In an article published early online by the journal Current Biology, Duke University Medical Center neurobiologists Michael Platt, Robert Deaner and Amit Khera describe experiments in which they gave male rhesus macaque monkeys juice rewards for glancing at either a neutral target on a computer screen or images of other monkeys. By systematically varying the juice rewards and the images — including a gray square, higher-ranking or lower-ranking monkeys and female hindquarters — the researchers could precisely measure how much reward a monkey would “pay” to see which images.

The researchers found that the monkeys would forego a significant amount of reward to see an image of a higher-ranking monkey or of female hindquarters. In contrast, the monkeys had to be “paid” more juice to view lower-ranking monkeys.

The research was sponsored by The National Institute of Mental Health and the Cure Autism Now Foundation. It will be published in the March 2005 issue of Current Biology

The aim of the study, said Platt, was to bring into a controlled laboratory setting the kinds of social judgments that monkeys were observed to make in the wild.

“Decades of studies of monkeys in the wild have indicated that they act as if they make judgments about dominance rankings and of the importance of other individuals for their own reproductive success,” said Platt. “But there have been no real quantitative experimental demonstrations that monkeys actually process this information and use it in decision-making.

“More broadly, it’s important to understand how the brain processes social information and uses it to make decisions,” said Platt. “Historically, the problem of understanding social cognition, social evaluation and its neural basis has been a slippery one.
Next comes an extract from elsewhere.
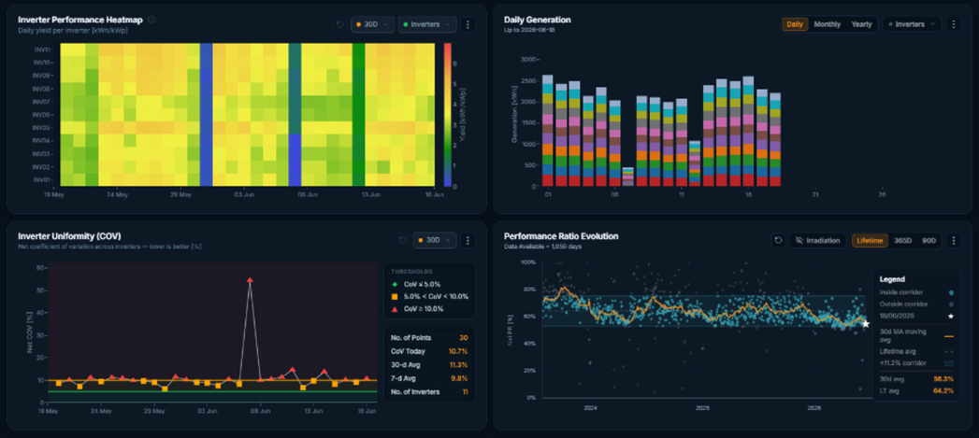
Task: Select the 365D range button
Action: click(903, 240)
And in part that’s because scientists haven’t been able to bring to bear the methods of experimental psychophysics to understand these phenomena.
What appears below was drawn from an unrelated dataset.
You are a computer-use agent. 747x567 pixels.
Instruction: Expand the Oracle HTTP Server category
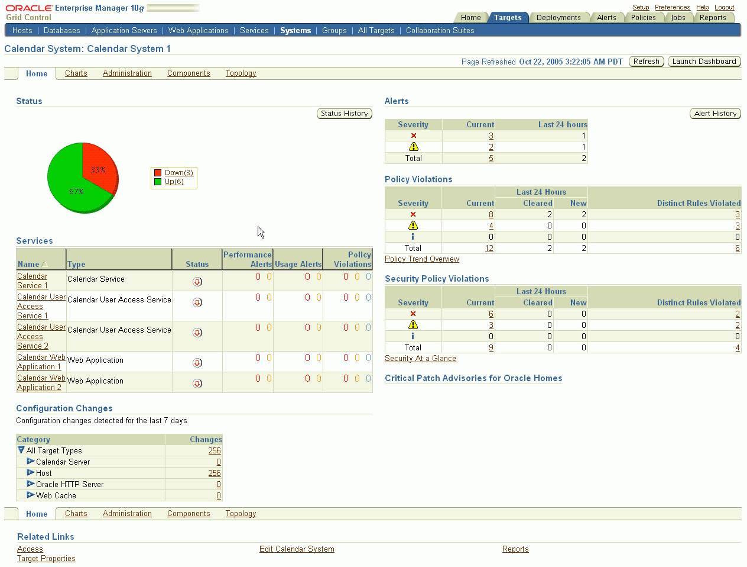pos(31,484)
“So, our approach, in which we ask the monkeys to, in a sense, put a number on how much juice they’d be willing to ‘spend’ to see a particular individual gives us an invaluable experimental system to explore the neural wiring that underlies social cognition.”

Intriguingly, said Platt, the monkeys were not living in a colony where physical interactions could contribute to establishing dominance hierarchies or sexual relationships. “So, somehow, they are getting this information by observation — by seeing other individuals interact,” he said.
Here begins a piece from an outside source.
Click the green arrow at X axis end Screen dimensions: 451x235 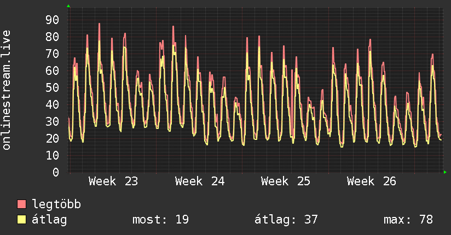(x=445, y=172)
Such findings indicate that the researchers’ methods could offer rich scientific dividends in understanding perception and the brain’s social machinery, said Platt. This knowledge can likely be applied to human neural social machinery, he said.

“At the moment, it’s only a tantalizing possibility, but we believe that similar processes are at work in these monkeys and in people. After all, the same kinds of social conditions have been important in primate evolution for both nonhuman primates and humans. So, in further experiments, we also want to try to establish in the same way how people attribute value to acquiring visual information about other individuals.”

If such parallels exist, said Platt, electrophysiological, genetic and molecular studies of monkeys in such laboratory situations could yield important insight into the social machinery of the brain. Platt and his colleagues have already begun exploring the neural pathways in monkeys that govern the decision about shifting gaze to look at a target assigned a specific reward value.

Such studies could prove extremely important in understanding how the brain’s social machinery malfunctions in autism, said Platt.

“One of the main problems in people with autism is that they don’t find it very motivating to look at other individuals,” he said. “And even when they do, they can’t seem to assess information about that individual’s importance, intentions or expressions.

“So, what we now have with these monkeys is an excellent model for how social motivation for looking is processed in normal individuals. And, it’s a model that we can use to explore the neurophysiological mechanisms of those motivations in a way we can’t do in humans. For example, we can use drugs that affect specific neural processes to explore whether we can mimic some of the deficits found in autism in these animals.”